11.07.2007

She is Like Michael Myers. She Will Not Die.

Thanks to an excellent catch by a vigilant reader, this Wall Street Journal article was brought to my attention. It's by some dude named Jeff Zaslow. He is completely unfamiliar to me. But, the article is about how the kids aren't alright. And, if you were writing a column from that retarded point of view, who would you ask for advice?

Oh God. Why won't she go away.

Yes, we have a Laura Sessions Stepp sighting! Huzzah!

So, this Zaslow column is about his daughter getting invited to homecoming by a boy. They dress up, buy flowers, do all the stupid high school shit, and then never go to the actual dance. They just hang out on their own. This is the end of civilization to Zaslow. Why, back in his day, dating meant something! You had to ask a girl on Wednesday for a Saturday date! There was none of this text messaging tomfoolery.

Honestly, reading this, you expect Zaslow to be upset that the children no longer wear onions on their belt (as was the style of his time).

And in case you're too lazy to click on the WSJ link and you think I'm being over-the-top:

Obviously, boys no longer have to call girls on Wednesday for a Saturday date. Now, college boys seeking weekend hookups send girls "U busy?" text messages at 2 or 3 a.m., and girls routinely rouse themselves and go, according to Ms. Stepp's research. Many girls spend the next day clutching their cellphones, waiting in vain for the boy to call.


These girls need to get a different hobby.

I am pissed that Zaslow didn't put the word "research" in scare quotes. Following, like, seven ludicrously wealthy women (and one token poor high school student being statutorily raped by a Metro bus driver) is not research. Those are anecdotes. Anecdotes from the coddled and immature. Anecdotes from daughters whose mothers don't let their children hang out with black kids (and this is presented as good parenting!) and who buy their daughters trips to the Bahamas when they've had a rough semester because that frat boy didn't call back.

Honestly, why is Laura Sessions Stepp considered an expert on the subject of teenage sexuality? A piece she edited won a Pulitzer. Fine. But that was a piece on textiles for Christ's sake. Since then she's been cruising on that stupid award and writing about something that she doesn't have any fucking experience in. Well, other than following around her small self-selected sample of desperate young adults who need men to justify their existence.

DATA EXCERPT
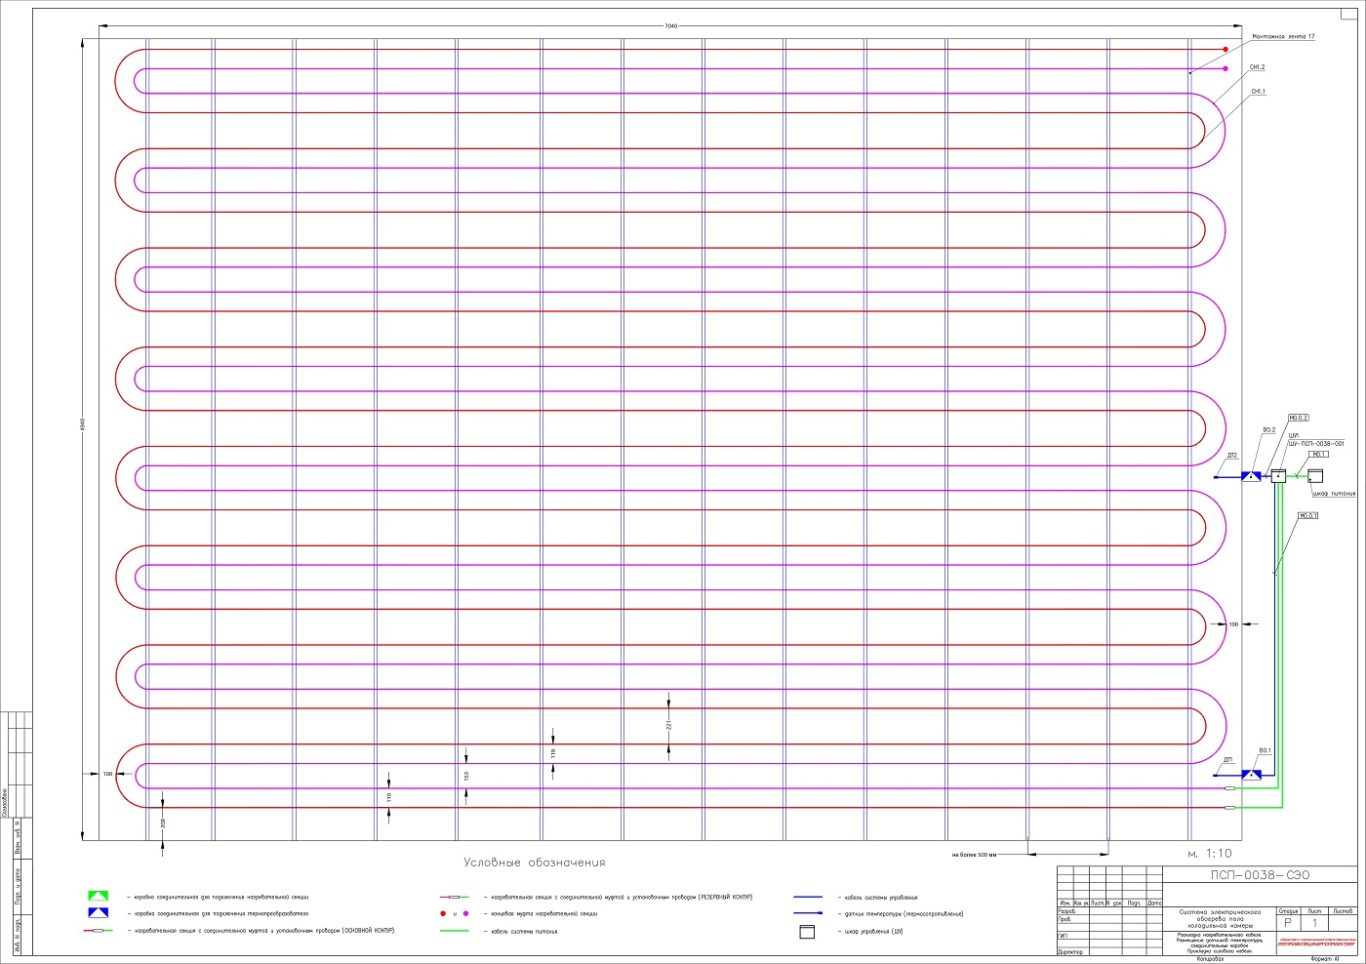Click the Условные обозначения legend heading
This screenshot has height=964, width=1366.
(x=534, y=863)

SET TASKS
- 1) Reproduce verbatim the stretch of the blog post about the Zaslow column from "So, this Zaslow" through "text messaging tomfoolery.".
- 2) Carry on the blog post about the Zaslow column, beginning immediately after its final sentence.

RESPONSE LIST
- 1)
So, this Zaslow column is about his daughter getting invited to homecoming by a boy. They dress up, buy flowers, do all the stupid high school shit, and then never go to the actual dance. They just hang out on their own. This is the end of civilization to Zaslow. Why, back in his day, dating meant something! You had to ask a girl on Wednesday for a Saturday date! There was none of this text messaging tomfoolery.

- 2)
God damn it. If I had the time I would find eight happy well-adjusted high school and college students and follow them around for a few months. Then I would be outraged when I didn't get my book deal.

The column has some other gems. The conclusion is fantastic.

As the father of three daughters, I wish that more parents of sons would talk to their boys about being respectful, and about the thrill that can come from holding hands. Those of us with daughters need to tell them that empowerment is less about sexual freedom and more about recognizing their true feelings.


The "thrill that can come from holding hands"? Jesus Christ.

It is too bad that my daughter and her friends didn't demand that the boys take them to homecoming. Yes, they risked being dumped for easier girls. But maybe the boys would have gotten the message and, as promised, graciously escorted their dates to the dance.


I'm pretty far separated from days as a 16-year-old high school student. Well, I do remember not getting any. So if I had to choose between holding hands and the "easier girls," then, no, I wouldn't have gotten that message.

Another thing I remember about homecoming dances was that I never attended one. Not because I was trying to get into some girl's pants in a dark basement, but because, in the words of the reader who e-mailed me this article, homecoming is "a bullshit WASPy ritual of jocks, popularity, and getting laid in the car afterward, that requires a lot of money be spent on tickets, clothes, and dinner."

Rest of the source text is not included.